Exercise goal » Copy the entries word for word from the first line through the line holding "Action: tap(186, 556)", including that line.

Input data »
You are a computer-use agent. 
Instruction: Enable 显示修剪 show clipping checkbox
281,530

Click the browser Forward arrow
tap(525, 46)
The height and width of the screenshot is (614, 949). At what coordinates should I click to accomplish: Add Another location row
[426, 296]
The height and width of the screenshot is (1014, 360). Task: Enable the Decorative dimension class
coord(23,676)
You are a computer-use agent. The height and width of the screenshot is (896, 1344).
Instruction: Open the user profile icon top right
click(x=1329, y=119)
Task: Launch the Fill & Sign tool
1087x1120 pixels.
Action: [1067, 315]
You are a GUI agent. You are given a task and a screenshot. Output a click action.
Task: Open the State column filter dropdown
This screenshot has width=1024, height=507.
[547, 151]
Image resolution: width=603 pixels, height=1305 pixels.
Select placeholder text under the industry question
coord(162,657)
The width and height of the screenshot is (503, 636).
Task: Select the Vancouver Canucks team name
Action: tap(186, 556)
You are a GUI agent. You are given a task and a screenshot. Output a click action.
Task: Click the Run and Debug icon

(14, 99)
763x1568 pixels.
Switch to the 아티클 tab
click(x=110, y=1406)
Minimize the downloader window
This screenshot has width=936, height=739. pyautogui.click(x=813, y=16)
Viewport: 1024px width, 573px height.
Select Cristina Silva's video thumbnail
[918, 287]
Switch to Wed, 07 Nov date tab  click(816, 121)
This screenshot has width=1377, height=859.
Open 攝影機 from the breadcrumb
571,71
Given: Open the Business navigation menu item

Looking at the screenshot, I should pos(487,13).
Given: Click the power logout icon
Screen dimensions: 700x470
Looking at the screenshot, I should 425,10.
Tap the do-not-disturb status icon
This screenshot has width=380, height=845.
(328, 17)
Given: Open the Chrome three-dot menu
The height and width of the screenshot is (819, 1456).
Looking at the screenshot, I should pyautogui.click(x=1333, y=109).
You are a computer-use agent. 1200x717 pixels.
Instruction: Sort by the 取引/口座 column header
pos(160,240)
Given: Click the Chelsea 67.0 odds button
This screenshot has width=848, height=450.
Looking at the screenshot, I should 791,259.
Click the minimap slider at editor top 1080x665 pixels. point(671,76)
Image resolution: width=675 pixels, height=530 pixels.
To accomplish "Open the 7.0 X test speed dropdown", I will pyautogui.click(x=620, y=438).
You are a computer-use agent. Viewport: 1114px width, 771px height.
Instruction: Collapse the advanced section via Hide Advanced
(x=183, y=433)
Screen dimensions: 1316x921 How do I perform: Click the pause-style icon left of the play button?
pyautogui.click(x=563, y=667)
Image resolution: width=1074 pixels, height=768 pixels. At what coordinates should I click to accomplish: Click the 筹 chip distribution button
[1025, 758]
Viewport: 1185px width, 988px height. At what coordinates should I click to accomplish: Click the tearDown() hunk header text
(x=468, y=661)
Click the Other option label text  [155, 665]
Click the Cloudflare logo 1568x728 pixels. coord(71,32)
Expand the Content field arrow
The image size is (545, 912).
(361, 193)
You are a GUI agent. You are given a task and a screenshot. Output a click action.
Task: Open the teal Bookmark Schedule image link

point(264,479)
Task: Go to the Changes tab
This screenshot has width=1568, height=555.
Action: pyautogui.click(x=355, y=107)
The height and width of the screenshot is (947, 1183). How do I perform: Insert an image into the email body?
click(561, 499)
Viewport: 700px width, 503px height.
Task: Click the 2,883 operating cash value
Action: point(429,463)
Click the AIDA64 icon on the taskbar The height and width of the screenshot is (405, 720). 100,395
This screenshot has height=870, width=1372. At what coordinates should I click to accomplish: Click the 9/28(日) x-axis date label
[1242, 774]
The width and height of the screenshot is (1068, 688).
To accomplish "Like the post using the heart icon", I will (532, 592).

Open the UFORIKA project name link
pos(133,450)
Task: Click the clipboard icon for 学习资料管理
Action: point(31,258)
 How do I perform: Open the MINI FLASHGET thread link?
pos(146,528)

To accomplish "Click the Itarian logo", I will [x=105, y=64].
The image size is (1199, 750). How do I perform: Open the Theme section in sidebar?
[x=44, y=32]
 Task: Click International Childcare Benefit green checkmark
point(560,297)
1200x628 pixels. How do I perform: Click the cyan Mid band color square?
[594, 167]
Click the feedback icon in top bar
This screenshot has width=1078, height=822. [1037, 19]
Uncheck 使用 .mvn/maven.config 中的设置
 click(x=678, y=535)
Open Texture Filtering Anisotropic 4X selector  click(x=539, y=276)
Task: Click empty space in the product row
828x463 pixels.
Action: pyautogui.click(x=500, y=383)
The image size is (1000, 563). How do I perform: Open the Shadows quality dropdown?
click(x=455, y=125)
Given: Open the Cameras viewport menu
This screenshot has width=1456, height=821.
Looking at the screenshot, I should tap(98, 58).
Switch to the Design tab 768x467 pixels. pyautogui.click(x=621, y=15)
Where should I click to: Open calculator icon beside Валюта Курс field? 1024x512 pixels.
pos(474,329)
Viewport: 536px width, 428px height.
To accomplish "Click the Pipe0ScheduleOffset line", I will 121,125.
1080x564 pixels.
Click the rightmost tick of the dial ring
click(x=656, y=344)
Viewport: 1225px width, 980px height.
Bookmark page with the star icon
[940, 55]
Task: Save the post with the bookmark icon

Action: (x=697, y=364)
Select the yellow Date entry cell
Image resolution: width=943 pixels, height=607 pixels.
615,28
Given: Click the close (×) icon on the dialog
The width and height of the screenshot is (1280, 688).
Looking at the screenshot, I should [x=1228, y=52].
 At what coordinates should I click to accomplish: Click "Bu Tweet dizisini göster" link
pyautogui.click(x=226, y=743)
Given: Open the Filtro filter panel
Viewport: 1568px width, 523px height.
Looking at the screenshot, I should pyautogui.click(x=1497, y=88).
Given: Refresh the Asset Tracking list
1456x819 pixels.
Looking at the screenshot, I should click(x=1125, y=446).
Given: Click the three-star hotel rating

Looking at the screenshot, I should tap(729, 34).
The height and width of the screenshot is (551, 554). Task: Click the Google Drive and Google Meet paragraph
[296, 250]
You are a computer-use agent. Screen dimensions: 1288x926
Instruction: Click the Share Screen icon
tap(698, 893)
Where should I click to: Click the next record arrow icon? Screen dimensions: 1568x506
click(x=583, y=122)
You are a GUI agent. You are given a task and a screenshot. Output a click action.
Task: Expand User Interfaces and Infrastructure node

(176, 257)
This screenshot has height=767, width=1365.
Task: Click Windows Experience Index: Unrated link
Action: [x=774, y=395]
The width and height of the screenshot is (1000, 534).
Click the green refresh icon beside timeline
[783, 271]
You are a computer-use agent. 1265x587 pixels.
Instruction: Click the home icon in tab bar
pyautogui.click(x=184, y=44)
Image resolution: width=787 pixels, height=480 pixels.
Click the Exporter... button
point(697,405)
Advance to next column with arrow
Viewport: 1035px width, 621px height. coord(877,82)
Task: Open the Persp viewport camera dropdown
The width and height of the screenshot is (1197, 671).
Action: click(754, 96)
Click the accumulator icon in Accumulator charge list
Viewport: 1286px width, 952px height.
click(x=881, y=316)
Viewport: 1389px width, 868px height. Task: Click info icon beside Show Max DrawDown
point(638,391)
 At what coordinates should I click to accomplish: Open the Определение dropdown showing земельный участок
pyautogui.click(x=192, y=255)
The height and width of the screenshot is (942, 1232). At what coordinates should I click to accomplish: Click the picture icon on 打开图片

Reply »
You are a computer-use agent. 
Instruction: Enable 显示修剪 show clipping checkbox
281,530

Click the browser Forward arrow
tap(525, 46)
The height and width of the screenshot is (614, 949). At what coordinates should I click to accomplish: Add Another location row
[426, 296]
The height and width of the screenshot is (1014, 360). Task: Enable the Decorative dimension class
coord(23,676)
You are a computer-use agent. The height and width of the screenshot is (896, 1344).
Instruction: Open the user profile icon top right
click(x=1329, y=119)
Task: Launch the Fill & Sign tool
1087x1120 pixels.
Action: [1067, 315]
You are a GUI agent. You are given a task and a screenshot. Output a click action.
Task: Open the State column filter dropdown
This screenshot has width=1024, height=507.
[547, 151]
Image resolution: width=603 pixels, height=1305 pixels.
Select placeholder text under the industry question
coord(162,657)
The width and height of the screenshot is (503, 636).
Task: Select the Vancouver Canucks team name
Action: tap(186, 556)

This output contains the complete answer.